Start of EXERCISE TEXT
The molecular basis for the recognition of the AAUAAA PAS was revealed by the structures of its complex with mPSF (Clerici et al. 2018; Sun et al. 2018). The backbone of the PAS hexamer takes on an S shape, and the RNA is sandwiched between the WD40 domain of WDR33 and ZF2 and ZF3 of CPSF30 (Fig. 1B). CPSF160 does not have any direct interactions with the PAS and instead acts as a scaffold to recruit CPSF30 and WDR33 and preorganize them for PAS binding. In the complex with mPSF, the six bases of the PAS hexamer are divided into three pairs that make distinct contacts with CPSF30 and WDR33. Bases A1 and A2 are recognized by ZF2 while A4 and A5 by ZF3 of CPSF30 (Fig. 1B). Bases U3 and A6 form a Hoogsteen base pair, sandwiched on each side by aromatic side chains from the WD40 domain and its amino- terminal extension in WDR33.

Biophysical studies show that mPSF has low nanomolar affinity for RNA containing the AAUAAA PAS (Clerici et al. 2017; Hamilton et al. 2019), while the affinity for the AUUAAA PAS is weaker and the binding of the other PAS variants is barely detectable or not detectable in the assays. To understand how mPSF recognizes the AUUAAA PAS and other variants, we have studied human mPSF in complex with RNA containing the AUUAAA, AAGAAA, or GAUAAA PAS by cryo-electron microscopy (cryo-EM), and revealed the binding mode of the AUUAAA PAS. However, the AAGAAA and GAUAAA RNAs are not observed by the cryo-EM studies, and the ZF2 and ZF3 of CPSF30 are disordered.
End of EXERCISE TEXT
Start of DATA FOR ANALYSIS
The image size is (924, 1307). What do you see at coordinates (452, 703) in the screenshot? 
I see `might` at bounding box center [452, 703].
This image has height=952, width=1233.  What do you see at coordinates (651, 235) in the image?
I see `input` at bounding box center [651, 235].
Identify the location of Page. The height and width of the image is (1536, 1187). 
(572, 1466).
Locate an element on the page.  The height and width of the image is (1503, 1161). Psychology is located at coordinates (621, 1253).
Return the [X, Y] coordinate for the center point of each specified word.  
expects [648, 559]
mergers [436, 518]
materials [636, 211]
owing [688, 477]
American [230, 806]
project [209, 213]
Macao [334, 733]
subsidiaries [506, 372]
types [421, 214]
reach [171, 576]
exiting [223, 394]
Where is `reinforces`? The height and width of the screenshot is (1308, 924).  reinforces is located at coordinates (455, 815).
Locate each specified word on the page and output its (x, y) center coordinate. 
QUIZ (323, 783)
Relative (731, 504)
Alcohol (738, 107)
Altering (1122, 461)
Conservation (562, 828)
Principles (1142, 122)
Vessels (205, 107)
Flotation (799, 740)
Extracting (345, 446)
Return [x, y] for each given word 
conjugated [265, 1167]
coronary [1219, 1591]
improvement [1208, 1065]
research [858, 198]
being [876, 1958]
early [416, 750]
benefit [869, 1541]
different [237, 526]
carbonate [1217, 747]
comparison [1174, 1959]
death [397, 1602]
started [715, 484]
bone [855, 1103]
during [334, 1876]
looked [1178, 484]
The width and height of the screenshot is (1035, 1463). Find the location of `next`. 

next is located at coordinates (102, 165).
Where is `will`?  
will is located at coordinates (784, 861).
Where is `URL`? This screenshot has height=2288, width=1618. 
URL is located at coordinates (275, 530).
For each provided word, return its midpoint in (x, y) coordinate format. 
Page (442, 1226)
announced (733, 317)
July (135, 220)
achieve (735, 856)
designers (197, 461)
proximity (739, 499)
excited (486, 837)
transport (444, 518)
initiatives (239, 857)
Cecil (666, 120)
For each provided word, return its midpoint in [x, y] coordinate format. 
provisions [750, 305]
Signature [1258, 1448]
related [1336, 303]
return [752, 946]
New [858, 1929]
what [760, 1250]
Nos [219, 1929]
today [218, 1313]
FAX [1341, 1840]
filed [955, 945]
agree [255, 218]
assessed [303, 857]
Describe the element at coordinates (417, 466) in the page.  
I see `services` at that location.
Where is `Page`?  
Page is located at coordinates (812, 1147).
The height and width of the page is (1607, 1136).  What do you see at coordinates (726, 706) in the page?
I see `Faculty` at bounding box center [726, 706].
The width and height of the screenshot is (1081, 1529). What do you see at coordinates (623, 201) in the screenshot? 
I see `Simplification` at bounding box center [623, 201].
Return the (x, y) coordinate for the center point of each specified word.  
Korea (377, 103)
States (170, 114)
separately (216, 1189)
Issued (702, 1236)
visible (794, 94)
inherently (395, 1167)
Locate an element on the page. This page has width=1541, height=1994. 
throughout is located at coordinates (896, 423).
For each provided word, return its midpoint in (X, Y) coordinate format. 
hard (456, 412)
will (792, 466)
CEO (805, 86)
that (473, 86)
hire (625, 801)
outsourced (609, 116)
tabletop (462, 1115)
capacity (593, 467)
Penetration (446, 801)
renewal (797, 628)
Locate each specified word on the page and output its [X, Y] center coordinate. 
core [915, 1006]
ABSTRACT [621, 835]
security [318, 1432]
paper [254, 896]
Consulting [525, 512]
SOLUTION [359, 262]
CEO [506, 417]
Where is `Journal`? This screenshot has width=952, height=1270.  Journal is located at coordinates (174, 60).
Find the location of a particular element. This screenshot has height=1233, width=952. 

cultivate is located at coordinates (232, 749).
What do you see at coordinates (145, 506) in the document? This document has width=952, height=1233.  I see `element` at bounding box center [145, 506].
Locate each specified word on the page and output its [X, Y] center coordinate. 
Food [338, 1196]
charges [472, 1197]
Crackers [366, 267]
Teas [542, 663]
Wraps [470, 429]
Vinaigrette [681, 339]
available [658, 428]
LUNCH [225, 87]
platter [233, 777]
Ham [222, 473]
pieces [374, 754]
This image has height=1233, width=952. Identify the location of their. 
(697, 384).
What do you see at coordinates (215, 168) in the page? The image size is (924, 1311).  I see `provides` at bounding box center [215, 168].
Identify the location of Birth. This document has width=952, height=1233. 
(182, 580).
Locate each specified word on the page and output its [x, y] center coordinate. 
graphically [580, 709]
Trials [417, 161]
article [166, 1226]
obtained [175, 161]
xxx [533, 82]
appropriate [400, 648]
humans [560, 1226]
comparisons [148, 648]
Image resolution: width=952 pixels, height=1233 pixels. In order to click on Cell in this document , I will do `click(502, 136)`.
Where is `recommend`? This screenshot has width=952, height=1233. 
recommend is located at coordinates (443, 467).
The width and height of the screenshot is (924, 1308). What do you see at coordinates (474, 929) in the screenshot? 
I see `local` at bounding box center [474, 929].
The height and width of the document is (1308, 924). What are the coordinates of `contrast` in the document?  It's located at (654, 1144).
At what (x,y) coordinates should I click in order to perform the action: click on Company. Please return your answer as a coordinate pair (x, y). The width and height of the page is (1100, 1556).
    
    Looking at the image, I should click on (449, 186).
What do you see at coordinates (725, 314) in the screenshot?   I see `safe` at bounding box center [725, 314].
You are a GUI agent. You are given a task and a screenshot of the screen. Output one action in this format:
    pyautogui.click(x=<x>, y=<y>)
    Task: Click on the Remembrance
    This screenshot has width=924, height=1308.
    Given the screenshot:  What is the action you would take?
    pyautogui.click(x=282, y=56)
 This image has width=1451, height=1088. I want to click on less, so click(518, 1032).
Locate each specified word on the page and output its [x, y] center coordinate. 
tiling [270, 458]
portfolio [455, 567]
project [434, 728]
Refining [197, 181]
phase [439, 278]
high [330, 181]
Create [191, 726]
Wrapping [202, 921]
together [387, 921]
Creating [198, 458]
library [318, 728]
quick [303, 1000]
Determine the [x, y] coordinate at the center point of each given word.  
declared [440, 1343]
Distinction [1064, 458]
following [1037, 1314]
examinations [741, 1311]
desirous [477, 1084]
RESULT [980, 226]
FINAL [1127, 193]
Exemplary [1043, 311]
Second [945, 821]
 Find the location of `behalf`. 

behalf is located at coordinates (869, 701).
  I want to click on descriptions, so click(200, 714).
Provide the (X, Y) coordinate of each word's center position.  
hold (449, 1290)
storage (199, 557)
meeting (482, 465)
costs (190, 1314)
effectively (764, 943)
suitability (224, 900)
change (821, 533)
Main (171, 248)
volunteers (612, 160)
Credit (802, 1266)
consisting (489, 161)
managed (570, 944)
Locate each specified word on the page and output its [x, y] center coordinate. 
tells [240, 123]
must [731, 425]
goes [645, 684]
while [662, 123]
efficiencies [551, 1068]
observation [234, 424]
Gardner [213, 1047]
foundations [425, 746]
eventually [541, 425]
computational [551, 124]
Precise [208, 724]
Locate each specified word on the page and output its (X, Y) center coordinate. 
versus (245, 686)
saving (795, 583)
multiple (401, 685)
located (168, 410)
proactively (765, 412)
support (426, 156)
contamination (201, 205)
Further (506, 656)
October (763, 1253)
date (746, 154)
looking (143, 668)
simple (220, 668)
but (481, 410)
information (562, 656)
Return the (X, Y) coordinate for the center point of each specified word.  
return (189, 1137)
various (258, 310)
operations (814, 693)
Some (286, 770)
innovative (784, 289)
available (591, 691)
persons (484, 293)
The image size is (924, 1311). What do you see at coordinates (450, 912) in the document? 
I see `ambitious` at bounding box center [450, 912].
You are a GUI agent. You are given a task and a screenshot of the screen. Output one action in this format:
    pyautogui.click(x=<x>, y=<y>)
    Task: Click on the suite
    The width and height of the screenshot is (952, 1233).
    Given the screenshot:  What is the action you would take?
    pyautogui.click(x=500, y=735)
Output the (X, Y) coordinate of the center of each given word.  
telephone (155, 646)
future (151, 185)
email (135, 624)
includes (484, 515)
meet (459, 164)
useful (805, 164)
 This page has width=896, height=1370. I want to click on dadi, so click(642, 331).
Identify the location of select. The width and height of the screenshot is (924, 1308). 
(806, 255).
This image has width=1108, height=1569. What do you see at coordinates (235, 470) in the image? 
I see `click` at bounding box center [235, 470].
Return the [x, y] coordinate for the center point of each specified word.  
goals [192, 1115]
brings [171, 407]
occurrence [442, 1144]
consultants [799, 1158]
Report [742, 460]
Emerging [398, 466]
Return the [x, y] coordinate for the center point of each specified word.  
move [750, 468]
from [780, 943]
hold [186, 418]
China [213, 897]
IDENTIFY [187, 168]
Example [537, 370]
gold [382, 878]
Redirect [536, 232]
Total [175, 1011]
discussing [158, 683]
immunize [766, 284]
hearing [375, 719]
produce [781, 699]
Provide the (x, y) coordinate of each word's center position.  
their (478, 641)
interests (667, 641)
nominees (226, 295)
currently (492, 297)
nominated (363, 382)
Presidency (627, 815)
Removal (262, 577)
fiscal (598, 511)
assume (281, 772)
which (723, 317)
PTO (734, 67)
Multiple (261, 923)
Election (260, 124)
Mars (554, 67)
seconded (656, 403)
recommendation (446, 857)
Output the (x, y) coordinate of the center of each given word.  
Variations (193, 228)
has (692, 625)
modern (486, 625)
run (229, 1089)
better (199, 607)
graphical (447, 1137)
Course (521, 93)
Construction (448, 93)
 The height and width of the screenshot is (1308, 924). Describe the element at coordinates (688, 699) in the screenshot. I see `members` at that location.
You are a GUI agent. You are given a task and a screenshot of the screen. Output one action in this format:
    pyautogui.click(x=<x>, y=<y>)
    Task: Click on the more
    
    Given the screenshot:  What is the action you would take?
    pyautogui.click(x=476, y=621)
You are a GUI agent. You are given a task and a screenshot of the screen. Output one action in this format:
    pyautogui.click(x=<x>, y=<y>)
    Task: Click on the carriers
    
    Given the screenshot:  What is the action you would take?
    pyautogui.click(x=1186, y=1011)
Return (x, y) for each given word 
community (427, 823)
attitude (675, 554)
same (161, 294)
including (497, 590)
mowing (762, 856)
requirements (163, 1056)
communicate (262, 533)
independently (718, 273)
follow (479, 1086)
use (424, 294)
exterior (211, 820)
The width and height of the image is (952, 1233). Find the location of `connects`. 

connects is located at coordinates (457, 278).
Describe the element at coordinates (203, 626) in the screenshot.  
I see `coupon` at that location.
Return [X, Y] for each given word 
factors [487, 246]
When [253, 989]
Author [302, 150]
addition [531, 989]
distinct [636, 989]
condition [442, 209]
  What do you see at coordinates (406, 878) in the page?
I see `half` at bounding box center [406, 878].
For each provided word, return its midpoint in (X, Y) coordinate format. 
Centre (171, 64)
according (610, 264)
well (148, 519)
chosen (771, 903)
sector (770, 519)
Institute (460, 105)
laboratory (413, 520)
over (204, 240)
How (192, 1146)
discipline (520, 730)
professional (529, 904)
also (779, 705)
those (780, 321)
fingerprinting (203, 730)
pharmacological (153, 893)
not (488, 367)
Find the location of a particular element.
End of DATA FOR ANALYSIS
* _EXERCISE TASKS_:
1. Translate this sentence from the mPSF text into Spanish: "CPSF160 does not have any direct interactions with the PAS and instead acts as a scaffold to recruit CPSF30 and WDR33 and preorganize them for PAS binding."
2. Return, word for word, the passage of the mPSF text that opens with the words containing "Biophysical studies show" and closes with "CPSF30 are disordered.".
Work only from the mPSF text; ignore the listing.

* _NUMBERED ANSWERS_:
1. CPSF160 no tiene interacciones directas con la PAS y, en cambio, actúa como andamiaje para reclutar a CPSF30 y WDR33 y preorganizarlos para la unión a la PAS.

2.
Biophysical studies show that mPSF has low nanomolar affinity for RNA containing the AAUAAA PAS (Clerici et al. 2017; Hamilton et al. 2019), while the affinity for the AUUAAA PAS is weaker and the binding of the other PAS variants is barely detectable or not detectable in the assays. To understand how mPSF recognizes the AUUAAA PAS and other variants, we have studied human mPSF in complex with RNA containing the AUUAAA, AAGAAA, or GAUAAA PAS by cryo-electron microscopy (cryo-EM), and revealed the binding mode of the AUUAAA PAS. However, the AAGAAA and GAUAAA RNAs are not observed by the cryo-EM studies, and the ZF2 and ZF3 of CPSF30 are disordered.